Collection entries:
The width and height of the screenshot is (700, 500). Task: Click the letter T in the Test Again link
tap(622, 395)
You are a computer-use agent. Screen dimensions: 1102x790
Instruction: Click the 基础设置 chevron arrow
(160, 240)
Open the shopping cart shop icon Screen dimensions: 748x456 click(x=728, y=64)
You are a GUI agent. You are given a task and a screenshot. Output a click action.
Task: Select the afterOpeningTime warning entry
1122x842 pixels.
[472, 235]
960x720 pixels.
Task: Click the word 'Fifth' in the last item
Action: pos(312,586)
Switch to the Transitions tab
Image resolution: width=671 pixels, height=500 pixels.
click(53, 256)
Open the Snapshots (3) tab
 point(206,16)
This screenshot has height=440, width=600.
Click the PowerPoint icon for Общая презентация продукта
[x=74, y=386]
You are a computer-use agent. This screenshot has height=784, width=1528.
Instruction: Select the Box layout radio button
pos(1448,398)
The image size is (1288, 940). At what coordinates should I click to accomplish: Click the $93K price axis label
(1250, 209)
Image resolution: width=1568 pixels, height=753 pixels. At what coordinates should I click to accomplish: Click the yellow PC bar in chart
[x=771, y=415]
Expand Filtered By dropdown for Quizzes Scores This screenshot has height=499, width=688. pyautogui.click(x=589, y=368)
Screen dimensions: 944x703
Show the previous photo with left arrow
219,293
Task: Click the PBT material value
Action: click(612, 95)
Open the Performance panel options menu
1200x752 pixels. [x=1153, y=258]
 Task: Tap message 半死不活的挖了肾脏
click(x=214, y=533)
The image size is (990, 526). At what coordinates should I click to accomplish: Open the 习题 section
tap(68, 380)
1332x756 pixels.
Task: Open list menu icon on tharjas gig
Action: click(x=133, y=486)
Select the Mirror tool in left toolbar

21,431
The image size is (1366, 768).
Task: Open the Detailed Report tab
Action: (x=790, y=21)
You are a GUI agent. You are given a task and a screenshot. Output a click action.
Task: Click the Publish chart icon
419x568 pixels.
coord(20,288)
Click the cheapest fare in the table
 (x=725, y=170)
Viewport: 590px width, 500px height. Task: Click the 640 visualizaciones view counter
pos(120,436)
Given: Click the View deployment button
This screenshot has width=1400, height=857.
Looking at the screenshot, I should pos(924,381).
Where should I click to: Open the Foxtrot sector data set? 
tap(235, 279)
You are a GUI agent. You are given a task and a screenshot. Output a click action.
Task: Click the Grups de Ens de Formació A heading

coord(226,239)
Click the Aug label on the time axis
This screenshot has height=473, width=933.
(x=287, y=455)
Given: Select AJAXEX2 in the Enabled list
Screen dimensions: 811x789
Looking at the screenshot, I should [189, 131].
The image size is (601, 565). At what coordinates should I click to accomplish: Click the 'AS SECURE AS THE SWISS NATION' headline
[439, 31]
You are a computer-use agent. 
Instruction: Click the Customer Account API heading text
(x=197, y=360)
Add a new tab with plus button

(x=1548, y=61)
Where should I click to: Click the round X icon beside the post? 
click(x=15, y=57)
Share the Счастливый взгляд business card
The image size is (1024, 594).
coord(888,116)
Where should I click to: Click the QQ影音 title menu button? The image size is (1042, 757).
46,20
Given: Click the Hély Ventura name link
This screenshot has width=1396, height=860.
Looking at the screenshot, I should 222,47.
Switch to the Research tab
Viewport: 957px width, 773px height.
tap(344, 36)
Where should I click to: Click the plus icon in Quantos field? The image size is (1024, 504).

* [WHAT THIS TASK INVOLVES]
Your output should consist solely of the lines from the beginning of the entries through the line containing "Task: Select the", reproduced exactly.

* [SOLUTION]
The width and height of the screenshot is (700, 500). Task: Click the letter T in the Test Again link
tap(622, 395)
You are a computer-use agent. Screen dimensions: 1102x790
Instruction: Click the 基础设置 chevron arrow
(160, 240)
Open the shopping cart shop icon Screen dimensions: 748x456 click(x=728, y=64)
You are a GUI agent. You are given a task and a screenshot. Output a click action.
Task: Select the afterOpeningTime warning entry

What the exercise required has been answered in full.